• Exercise directions: From the line with "Bookmark the page with the star icon" through the line with "Open the 系统配置", inclusive, return each line of the data below exactly and leave the rest out.

• Stored data:
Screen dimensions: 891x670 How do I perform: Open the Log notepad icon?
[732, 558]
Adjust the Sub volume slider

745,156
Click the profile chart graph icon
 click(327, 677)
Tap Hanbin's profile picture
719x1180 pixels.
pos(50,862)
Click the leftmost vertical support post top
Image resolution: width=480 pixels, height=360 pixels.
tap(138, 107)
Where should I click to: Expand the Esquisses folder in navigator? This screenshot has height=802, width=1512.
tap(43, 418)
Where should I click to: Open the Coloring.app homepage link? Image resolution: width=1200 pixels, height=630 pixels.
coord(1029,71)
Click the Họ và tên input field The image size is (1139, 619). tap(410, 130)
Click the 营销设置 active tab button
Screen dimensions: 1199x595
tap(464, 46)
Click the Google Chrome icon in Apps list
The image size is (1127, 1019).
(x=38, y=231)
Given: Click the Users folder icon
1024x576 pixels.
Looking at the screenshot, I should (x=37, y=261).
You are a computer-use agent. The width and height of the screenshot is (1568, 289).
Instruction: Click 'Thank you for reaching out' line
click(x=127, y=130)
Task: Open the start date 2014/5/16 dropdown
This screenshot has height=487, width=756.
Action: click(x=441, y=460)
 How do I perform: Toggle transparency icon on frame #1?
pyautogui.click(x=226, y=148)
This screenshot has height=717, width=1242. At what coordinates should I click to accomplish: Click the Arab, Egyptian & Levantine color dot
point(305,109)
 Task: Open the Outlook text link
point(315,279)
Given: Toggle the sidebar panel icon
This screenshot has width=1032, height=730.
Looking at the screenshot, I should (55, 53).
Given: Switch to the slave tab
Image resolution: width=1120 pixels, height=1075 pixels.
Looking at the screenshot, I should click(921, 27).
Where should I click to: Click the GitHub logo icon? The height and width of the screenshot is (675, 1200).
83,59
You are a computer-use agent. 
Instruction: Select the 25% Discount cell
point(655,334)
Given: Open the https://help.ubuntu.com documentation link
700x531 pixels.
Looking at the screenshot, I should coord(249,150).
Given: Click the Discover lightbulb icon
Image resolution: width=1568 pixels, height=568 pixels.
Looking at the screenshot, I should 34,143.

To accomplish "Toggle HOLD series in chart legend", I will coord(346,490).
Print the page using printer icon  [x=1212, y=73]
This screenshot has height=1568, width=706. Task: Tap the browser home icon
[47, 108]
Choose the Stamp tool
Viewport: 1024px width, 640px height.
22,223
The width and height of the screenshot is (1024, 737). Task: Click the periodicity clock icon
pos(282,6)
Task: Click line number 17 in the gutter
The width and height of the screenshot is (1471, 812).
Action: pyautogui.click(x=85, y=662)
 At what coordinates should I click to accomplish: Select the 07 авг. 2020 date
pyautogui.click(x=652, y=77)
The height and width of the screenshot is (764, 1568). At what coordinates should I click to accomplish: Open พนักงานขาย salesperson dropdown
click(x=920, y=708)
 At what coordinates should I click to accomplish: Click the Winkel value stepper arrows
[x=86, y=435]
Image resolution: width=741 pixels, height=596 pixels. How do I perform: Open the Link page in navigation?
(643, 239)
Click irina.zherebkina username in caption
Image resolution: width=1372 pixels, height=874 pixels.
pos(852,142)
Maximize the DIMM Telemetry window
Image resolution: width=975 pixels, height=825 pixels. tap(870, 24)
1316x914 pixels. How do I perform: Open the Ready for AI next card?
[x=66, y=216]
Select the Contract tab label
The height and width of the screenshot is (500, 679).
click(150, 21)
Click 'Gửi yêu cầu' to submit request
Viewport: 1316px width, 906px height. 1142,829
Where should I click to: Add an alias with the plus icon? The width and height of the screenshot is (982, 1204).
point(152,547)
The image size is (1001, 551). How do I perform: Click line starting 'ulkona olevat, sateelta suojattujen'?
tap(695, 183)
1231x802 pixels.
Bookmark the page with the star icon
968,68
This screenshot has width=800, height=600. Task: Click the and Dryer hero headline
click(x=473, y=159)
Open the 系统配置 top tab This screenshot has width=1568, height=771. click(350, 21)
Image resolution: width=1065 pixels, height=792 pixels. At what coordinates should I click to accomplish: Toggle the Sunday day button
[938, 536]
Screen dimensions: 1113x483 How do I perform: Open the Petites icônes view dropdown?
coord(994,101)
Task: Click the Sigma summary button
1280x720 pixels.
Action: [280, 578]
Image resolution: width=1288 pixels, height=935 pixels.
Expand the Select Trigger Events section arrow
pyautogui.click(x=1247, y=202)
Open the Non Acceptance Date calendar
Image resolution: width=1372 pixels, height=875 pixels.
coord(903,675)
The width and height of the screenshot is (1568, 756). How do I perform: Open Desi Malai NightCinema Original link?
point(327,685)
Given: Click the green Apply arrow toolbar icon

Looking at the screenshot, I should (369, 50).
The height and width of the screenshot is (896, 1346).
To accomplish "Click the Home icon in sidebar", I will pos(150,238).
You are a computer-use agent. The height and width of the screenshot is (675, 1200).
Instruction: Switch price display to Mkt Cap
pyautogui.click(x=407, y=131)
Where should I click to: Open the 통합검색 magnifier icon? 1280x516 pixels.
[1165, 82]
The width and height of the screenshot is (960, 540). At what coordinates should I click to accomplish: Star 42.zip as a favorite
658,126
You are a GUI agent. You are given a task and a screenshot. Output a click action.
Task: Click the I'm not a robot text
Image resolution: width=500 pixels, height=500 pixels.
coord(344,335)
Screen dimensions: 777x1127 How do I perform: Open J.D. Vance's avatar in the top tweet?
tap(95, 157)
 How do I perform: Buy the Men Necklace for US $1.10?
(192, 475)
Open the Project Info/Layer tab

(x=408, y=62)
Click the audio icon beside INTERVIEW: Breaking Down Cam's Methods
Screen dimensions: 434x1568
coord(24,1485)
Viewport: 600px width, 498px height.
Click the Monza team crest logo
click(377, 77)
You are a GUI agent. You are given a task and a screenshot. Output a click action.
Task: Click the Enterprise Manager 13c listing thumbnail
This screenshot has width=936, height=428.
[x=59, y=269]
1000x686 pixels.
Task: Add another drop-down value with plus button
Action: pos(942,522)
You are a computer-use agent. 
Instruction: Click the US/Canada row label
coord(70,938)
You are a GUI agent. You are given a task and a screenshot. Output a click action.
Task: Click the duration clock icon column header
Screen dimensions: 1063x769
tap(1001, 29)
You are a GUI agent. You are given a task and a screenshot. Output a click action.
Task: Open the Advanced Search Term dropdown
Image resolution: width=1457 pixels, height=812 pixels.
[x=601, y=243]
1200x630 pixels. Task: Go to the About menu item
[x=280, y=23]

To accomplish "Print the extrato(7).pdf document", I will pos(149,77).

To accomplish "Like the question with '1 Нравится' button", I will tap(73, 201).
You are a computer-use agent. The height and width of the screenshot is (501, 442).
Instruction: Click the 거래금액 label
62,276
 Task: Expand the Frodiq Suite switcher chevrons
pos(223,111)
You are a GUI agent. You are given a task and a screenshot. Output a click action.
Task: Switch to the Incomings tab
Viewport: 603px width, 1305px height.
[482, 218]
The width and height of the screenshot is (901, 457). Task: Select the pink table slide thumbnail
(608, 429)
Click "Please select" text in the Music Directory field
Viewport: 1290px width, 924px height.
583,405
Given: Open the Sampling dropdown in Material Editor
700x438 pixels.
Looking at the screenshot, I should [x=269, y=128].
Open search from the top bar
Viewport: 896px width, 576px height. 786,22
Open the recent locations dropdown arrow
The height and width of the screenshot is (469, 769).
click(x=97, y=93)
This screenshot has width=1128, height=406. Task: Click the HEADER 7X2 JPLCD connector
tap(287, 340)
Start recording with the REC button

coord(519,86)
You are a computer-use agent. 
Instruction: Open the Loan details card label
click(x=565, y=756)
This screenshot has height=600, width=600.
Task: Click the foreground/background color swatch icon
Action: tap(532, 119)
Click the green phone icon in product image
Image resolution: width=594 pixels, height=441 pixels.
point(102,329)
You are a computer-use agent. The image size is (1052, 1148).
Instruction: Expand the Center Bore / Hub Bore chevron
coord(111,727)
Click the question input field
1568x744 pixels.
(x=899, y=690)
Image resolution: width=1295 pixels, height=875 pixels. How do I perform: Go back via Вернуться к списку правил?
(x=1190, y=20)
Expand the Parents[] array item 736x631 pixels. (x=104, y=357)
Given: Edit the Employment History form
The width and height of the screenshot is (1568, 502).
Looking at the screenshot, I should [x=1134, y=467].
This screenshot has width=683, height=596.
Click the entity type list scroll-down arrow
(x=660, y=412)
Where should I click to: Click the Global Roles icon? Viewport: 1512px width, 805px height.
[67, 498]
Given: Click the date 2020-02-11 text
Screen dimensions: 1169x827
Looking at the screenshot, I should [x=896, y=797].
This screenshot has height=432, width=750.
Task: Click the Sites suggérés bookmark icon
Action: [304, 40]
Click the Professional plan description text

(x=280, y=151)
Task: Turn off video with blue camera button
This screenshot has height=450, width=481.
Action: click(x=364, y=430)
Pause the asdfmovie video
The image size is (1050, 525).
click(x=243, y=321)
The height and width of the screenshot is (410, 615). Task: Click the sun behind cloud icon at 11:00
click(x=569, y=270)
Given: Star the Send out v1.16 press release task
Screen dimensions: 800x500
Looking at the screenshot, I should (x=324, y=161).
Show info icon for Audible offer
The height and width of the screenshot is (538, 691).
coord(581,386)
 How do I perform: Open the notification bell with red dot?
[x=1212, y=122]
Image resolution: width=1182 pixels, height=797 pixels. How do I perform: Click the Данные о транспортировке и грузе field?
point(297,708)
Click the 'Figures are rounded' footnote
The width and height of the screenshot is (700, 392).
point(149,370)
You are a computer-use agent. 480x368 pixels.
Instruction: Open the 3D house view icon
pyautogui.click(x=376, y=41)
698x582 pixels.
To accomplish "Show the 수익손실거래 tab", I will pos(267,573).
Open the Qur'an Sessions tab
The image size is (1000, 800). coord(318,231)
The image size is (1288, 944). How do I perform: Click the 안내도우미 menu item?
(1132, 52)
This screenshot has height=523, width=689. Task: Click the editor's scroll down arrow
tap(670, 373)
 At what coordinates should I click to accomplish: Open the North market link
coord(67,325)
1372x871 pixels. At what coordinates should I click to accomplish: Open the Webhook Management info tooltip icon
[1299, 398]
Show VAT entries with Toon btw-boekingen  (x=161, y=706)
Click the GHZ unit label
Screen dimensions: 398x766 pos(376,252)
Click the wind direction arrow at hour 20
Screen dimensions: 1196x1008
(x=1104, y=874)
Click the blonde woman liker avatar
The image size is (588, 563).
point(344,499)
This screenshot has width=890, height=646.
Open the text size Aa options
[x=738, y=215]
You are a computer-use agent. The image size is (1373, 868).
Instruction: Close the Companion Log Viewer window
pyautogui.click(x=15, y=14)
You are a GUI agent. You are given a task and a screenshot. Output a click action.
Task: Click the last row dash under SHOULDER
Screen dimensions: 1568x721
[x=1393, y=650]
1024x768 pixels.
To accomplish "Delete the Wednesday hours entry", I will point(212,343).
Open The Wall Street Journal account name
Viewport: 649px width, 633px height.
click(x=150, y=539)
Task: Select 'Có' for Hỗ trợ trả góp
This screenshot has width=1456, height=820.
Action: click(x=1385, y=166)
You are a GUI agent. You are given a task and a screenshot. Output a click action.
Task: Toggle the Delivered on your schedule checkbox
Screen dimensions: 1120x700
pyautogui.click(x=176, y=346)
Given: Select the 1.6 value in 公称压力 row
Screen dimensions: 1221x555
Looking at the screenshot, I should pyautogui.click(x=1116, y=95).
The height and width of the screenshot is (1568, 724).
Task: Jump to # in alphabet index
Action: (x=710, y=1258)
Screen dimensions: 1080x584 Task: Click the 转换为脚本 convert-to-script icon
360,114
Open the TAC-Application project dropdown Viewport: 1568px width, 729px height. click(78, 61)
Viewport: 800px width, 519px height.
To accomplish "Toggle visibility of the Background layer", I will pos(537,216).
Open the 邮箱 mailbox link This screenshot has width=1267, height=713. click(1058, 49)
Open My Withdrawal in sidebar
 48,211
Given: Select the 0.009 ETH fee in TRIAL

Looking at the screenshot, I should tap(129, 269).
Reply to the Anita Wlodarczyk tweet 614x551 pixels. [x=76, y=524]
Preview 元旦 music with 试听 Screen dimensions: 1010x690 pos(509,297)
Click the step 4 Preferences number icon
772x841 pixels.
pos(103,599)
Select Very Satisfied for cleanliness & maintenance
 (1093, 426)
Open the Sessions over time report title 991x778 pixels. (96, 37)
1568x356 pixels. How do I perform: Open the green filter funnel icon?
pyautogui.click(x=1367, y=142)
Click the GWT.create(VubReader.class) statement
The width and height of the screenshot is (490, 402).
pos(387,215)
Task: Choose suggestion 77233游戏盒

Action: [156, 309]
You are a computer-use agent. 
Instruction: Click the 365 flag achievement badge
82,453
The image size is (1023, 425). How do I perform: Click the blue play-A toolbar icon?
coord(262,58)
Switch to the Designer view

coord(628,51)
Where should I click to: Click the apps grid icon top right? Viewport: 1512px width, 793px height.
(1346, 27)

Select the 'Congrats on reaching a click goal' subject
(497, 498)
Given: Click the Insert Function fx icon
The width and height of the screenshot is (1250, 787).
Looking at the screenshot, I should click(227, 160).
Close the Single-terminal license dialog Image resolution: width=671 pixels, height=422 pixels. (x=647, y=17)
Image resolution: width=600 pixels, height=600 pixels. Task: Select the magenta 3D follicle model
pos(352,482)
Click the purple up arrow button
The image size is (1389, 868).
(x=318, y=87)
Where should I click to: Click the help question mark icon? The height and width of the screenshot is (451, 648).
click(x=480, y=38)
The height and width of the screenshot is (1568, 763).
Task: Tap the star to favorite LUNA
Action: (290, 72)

• Written solution:
Bookmark the page with the star icon
968,68
This screenshot has width=800, height=600. Task: Click the and Dryer hero headline
click(x=473, y=159)
Open the 系统配置 top tab This screenshot has width=1568, height=771. click(350, 21)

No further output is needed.